__INSTRUCTIONS TO FOLLOW__. Go to the line that contains "Instruction: Click the". Restate that line and each one after it exactly, through the end of the records, without pictures.

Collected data
______________________________

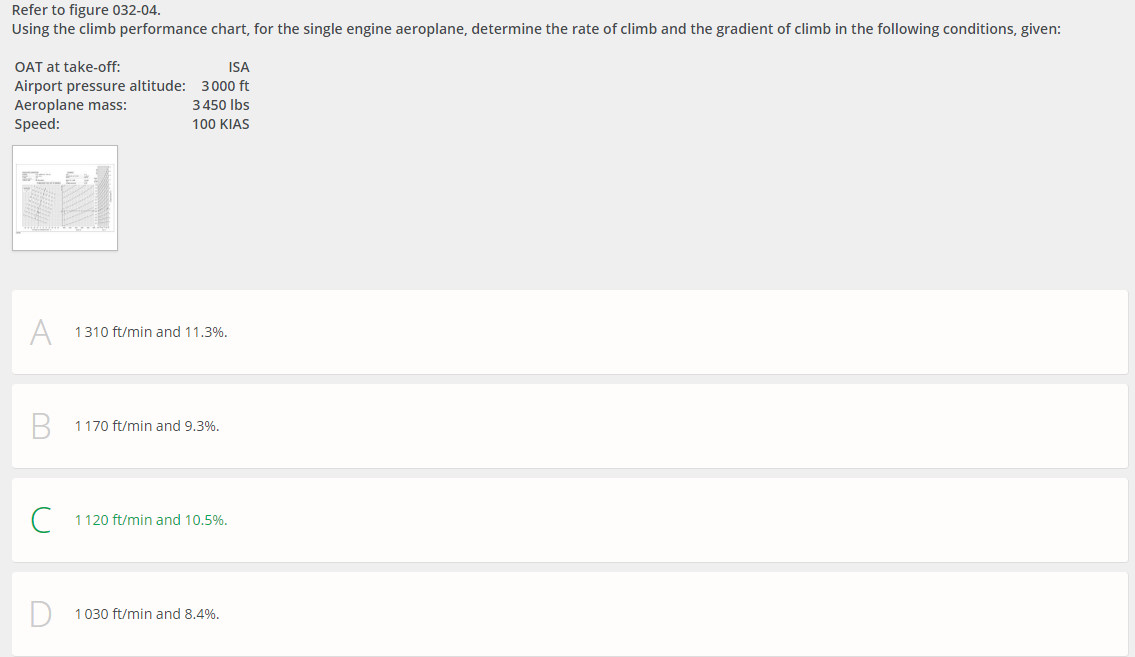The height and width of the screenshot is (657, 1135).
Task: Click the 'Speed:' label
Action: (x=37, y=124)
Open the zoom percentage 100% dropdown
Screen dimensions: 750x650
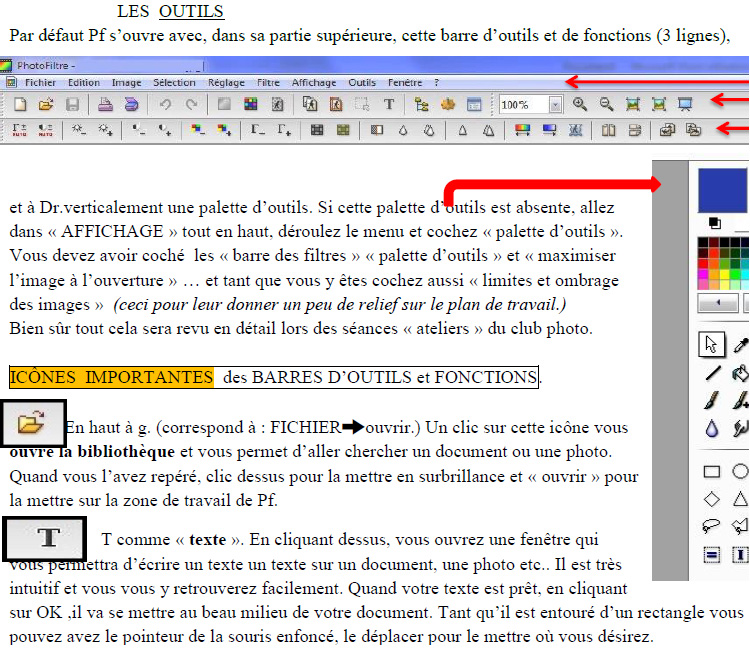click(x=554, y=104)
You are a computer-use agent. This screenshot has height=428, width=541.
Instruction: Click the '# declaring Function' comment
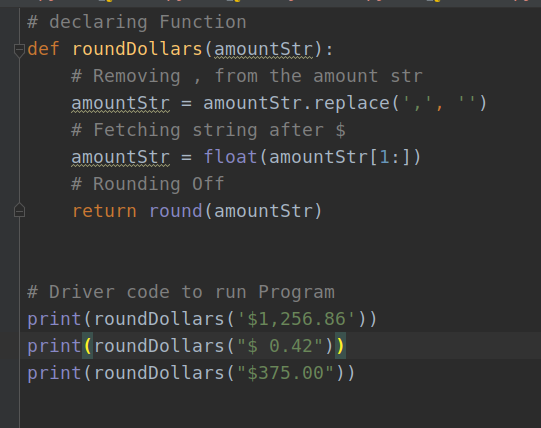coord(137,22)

______________________________

__SOLUTION FOR THIS TASK__.
Instruction: Click the '# declaring Function' comment
coord(137,22)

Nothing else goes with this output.